Requirement 1: Please output the entries starting at the line that contains "This screenshot has width=955, height=537." and ending at the line that contains "pos(673,546)" as a numbered list, with blank lines left out.
===== Document excerpt
Alexander Bass

5×4 Photoresistor Camera

I had the idea to make a simple digital camera using a bunch of photoresistors. And a week or so later, I had built it! Here’s the jumble of circuit boards that’s the result of it

A jumble of circuit boards, one containing a 5×4 array of photoresistors

I will explain

The basic idea behind it

A photoresistor is an electronic component that has a lower resistance when more light is applied to it. The photoresistor can be hooked up to a microcontroller to measure the quantity of light. A grid of photoresistors would act like a grid of pixels in a camera. The brightness of each pixel could be measured by a microcontroller to create an image.

So, the goal is to have a grid of photoresistors, all measured by a microcontroller, to create an image where the brightness of each pixel is determined by the resistance of the each photoresistor.

Measuring the brightness of a single photoresistor

A photoresistor’s resistance varies with intensity of light shining on it. Resistance can not be directly measured, instead the voltage across the photoresistor must be measured. I’ll be using an Arduino Nano setup as follows to measure the voltage

The Arduino measures the voltage drop across R1 which varies as a result of a change in resistance of R2. I won’t go into all the algebra of this, partly because it’s boring and partly because I’m not certain of all the details. If you’re interested it the details, you should be able to solve for the resistance of the photoresistor using Ohm’s law and Kirchhoff’s voltage law.

Measuring the brightness of many

It would reasonably scale that, for each additional pixel, an additional resistor and analog input would be needed. The problem with this approach is that my microcontroller, an Arduino Nano, has only eight analog inputs. An eight pixel camera is very underwhelming so instead I chose to use the multiplexed matrix approach instead.

A matrix in this case (I’ll get to the multiplexed bit in a moment) consists of four rows and five columns of photoresistors. For any given photoresistor, the negative1 lead is soldered to the negative leads of the photoresistors on the same row and positive lead for any given photoresistor is soldered to the positive leads of the photoresistors on the same column. The circuit diagram for this arrangement looks as follows

Only two wires can be connected to the matrix at any moment: one on a row, and one on a column. The circuit formed by the two wires will go through the resistor where the column and row intersect. For example, if a wire is connected to column 2, and another is connected to row 3, the path between them would create a connection to resistor 18 . Likewise, column 3 and row 3 would yield resistor 19.
==========
===== Records provided
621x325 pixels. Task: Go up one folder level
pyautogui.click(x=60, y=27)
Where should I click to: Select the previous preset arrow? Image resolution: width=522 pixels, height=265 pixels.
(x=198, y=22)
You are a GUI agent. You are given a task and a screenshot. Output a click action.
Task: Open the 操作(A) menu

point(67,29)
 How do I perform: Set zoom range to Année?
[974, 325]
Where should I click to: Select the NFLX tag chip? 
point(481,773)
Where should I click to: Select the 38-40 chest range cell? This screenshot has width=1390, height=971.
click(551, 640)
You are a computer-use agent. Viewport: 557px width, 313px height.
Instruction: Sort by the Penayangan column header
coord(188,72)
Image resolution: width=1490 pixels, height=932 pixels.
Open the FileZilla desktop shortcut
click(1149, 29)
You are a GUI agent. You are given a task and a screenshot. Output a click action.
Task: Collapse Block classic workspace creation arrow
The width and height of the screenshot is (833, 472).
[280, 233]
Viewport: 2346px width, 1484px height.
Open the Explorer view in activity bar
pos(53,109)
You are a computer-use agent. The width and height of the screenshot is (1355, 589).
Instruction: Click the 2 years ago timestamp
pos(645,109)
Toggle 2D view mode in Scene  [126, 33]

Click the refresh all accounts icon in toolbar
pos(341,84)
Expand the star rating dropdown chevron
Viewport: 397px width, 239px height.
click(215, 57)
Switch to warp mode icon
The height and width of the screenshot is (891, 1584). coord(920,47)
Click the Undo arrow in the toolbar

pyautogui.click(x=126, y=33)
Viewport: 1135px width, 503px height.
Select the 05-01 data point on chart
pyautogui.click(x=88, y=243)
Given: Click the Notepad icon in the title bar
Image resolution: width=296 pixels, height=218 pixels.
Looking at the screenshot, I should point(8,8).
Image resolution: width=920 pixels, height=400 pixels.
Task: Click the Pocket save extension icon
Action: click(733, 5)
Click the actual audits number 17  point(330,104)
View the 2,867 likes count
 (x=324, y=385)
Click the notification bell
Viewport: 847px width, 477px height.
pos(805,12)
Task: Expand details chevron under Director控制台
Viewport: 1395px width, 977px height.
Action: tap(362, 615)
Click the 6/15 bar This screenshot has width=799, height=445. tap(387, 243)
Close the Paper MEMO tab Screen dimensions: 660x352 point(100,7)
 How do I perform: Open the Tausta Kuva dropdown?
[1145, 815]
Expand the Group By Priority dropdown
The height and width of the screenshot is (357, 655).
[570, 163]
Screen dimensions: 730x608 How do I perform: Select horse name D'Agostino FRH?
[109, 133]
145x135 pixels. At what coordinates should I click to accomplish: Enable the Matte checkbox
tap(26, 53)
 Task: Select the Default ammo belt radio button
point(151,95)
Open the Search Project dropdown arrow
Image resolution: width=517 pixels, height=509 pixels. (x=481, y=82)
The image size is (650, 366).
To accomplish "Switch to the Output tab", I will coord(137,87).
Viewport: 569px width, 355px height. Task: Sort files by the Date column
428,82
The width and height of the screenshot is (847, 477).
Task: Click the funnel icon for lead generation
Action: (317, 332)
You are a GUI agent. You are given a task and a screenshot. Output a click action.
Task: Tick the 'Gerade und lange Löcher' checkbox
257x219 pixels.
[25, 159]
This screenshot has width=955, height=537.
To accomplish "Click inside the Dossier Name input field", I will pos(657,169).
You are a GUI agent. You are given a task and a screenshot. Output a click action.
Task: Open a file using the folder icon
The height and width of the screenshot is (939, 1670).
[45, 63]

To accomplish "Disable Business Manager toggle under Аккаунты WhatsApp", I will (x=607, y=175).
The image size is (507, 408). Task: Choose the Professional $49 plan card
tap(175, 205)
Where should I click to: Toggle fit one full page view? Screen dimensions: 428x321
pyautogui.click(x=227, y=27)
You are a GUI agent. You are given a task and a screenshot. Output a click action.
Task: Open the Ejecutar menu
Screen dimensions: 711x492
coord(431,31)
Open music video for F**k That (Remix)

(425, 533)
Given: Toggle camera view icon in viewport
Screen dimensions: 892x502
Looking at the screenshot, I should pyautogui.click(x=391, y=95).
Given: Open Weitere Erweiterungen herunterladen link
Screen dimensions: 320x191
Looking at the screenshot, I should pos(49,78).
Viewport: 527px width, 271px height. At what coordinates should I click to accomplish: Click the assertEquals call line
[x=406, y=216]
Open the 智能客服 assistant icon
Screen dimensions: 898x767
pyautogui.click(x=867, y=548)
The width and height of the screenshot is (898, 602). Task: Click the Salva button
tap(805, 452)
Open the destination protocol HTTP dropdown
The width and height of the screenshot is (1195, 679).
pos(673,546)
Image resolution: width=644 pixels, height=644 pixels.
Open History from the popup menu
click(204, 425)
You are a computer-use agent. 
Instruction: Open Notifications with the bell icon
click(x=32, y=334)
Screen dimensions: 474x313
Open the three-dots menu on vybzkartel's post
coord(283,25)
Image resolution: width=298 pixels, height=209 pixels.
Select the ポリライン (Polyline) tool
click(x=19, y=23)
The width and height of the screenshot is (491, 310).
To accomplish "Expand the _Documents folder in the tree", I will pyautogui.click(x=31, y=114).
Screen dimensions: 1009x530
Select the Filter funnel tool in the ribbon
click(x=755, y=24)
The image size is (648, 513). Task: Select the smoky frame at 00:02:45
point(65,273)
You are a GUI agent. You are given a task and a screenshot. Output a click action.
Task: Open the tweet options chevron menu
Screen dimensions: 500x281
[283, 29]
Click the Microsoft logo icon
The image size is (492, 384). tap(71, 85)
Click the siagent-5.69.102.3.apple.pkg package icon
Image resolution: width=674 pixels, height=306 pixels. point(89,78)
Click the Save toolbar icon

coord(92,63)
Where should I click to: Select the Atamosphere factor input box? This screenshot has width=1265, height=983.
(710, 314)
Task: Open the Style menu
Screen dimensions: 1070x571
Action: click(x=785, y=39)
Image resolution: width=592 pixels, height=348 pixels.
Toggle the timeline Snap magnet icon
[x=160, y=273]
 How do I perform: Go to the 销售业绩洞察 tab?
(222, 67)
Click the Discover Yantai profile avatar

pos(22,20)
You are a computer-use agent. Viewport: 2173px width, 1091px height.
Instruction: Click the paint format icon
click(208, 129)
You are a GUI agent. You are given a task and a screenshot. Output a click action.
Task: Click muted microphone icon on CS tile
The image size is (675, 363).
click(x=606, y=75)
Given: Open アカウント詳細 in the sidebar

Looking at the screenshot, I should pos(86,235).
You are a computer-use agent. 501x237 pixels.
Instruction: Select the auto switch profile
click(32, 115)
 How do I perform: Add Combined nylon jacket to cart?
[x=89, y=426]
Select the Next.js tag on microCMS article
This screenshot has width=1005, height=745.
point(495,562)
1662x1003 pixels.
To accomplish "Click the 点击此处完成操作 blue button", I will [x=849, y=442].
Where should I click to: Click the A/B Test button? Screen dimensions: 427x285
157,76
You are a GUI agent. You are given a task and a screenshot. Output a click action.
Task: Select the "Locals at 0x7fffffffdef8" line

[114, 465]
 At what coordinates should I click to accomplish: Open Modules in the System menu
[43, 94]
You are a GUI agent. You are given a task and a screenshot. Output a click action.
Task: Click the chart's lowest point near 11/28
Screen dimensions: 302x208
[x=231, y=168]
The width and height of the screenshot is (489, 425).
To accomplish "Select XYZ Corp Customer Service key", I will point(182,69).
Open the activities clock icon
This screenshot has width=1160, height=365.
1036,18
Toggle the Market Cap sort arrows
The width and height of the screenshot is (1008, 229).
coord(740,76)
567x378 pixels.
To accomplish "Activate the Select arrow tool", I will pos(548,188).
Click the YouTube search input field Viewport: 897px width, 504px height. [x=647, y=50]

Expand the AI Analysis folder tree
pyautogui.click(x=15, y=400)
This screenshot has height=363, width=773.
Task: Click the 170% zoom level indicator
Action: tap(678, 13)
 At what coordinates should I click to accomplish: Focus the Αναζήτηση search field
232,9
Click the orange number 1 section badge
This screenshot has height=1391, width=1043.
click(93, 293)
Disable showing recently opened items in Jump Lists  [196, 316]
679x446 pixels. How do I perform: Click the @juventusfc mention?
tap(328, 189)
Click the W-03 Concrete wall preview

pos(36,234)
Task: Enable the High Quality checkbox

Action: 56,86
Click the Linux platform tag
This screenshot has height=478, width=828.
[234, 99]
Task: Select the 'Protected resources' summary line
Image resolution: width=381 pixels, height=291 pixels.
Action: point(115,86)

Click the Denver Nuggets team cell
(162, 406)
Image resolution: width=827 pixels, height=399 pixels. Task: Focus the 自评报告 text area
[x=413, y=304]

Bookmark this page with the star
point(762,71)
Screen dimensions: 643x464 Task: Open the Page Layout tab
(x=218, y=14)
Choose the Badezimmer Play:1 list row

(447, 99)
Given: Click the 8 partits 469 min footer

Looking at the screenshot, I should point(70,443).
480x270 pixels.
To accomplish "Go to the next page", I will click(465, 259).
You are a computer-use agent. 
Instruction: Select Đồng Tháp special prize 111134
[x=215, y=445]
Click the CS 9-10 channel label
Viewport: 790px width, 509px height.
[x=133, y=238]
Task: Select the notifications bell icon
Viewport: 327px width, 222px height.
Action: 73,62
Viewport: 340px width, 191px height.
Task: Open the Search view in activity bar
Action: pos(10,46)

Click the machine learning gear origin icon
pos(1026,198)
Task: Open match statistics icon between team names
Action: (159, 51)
==========
Requirement 2: Print the photoresistor camera post word for word, starting at "Only two wires" and ending at "yield resistor 19.".

Complete output 1:
1. This screenshot has width=955, height=537.
2. To accomplish "Click inside the Dossier Name input field", I will pos(657,169).
3. You are a GUI agent. You are given a task and a screenshot. Output a click action.
4. Task: Open a file using the folder icon
5. The height and width of the screenshot is (939, 1670).
6. [45, 63]
7. To accomplish "Disable Business Manager toggle under Аккаунты WhatsApp", I will (x=607, y=175).
8. The image size is (507, 408). Task: Choose the Professional $49 plan card
9. tap(175, 205)
10. Where should I click to: Toggle fit one full page view? Screen dimensions: 428x321
11. pyautogui.click(x=227, y=27)
12. You are a GUI agent. You are given a task and a screenshot. Output a click action.
13. Task: Open the Ejecutar menu
14. Screen dimensions: 711x492
15. coord(431,31)
16. Open music video for F**k That (Remix)
17. (425, 533)
18. Given: Toggle camera view icon in viewport
19. Screen dimensions: 892x502
20. Looking at the screenshot, I should pyautogui.click(x=391, y=95).
21. Given: Open Weitere Erweiterungen herunterladen link
22. Screen dimensions: 320x191
23. Looking at the screenshot, I should pos(49,78).
24. Viewport: 527px width, 271px height. At what coordinates should I click to accomplish: Click the assertEquals call line
25. [x=406, y=216]
26. Open the 智能客服 assistant icon
27. Screen dimensions: 898x767
28. pyautogui.click(x=867, y=548)
29. The width and height of the screenshot is (898, 602). Task: Click the Salva button
30. tap(805, 452)
31. Open the destination protocol HTTP dropdown
32. The width and height of the screenshot is (1195, 679).
33. pos(673,546)

Complete output 2:
Only two wires can be connected to the matrix at any moment: one on a row, and one on a column. The circuit formed by the two wires will go through the resistor where the column and row intersect. For example, if a wire is connected to column 2, and another is connected to row 3, the path between them would create a connection to resistor 18 . Likewise, column 3 and row 3 would yield resistor 19.